General Discussion
In reply to the discussion: TWENTY NUCLEAR POWER PLANTS - Fifty Percent of the nation's energy needs. [View all]kristopher
(29,798 posts)The solar installations put out an amount of power that would have required 20 nuclear plants - period. You could not have done it with 2-3 nuclear plants no matter how hard you ran them; and talking about capacity factor doesn't change that. The observation in the op is accurate.
Clear enough?
What you are trying to reframe is called "the baseload myth" which proposes (with absolutely no proof) that the most effective, least expensive way to deliver energy to the end user is by building large centralized units that run as much as possible.
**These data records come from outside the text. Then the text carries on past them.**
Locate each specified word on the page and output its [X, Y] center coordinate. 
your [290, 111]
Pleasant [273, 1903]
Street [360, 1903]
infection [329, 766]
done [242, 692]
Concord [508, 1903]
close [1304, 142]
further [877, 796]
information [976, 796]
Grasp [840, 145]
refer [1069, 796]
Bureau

It simply isn't true. It is the system we presently have, but that system is an artifact of decisions made when external costs of energy were not considered and fossil fuels were thought to be a great boon to humankind. The ability to run 80% of the time isn't a technical necessity, it is an economic characteristic that forms the backbone of one possible grid configuration. The alternative is a distributed renewable grid; in the long run the change will provide us a cheaper, safer, more dependable and more sustainable energy system.
If we wanted to use nuclear plants to deliver the same power the solar panels delivered, the cost would be astronomical. Already, electricity from nuclear nuclear plants is some of the most expensive on the market, and that is with the plants predicted to operate more than 80% of the time and a payback period of 40-60 years. If we cut that operating time to 20% then the electricity would be upwards of $1/kwh. (average in US is $0.10/kwh and averge in Germany is $0.30/kwh.
We can and will replace the centralized thermal grids with distributed renewables; that is established by the limits of resources.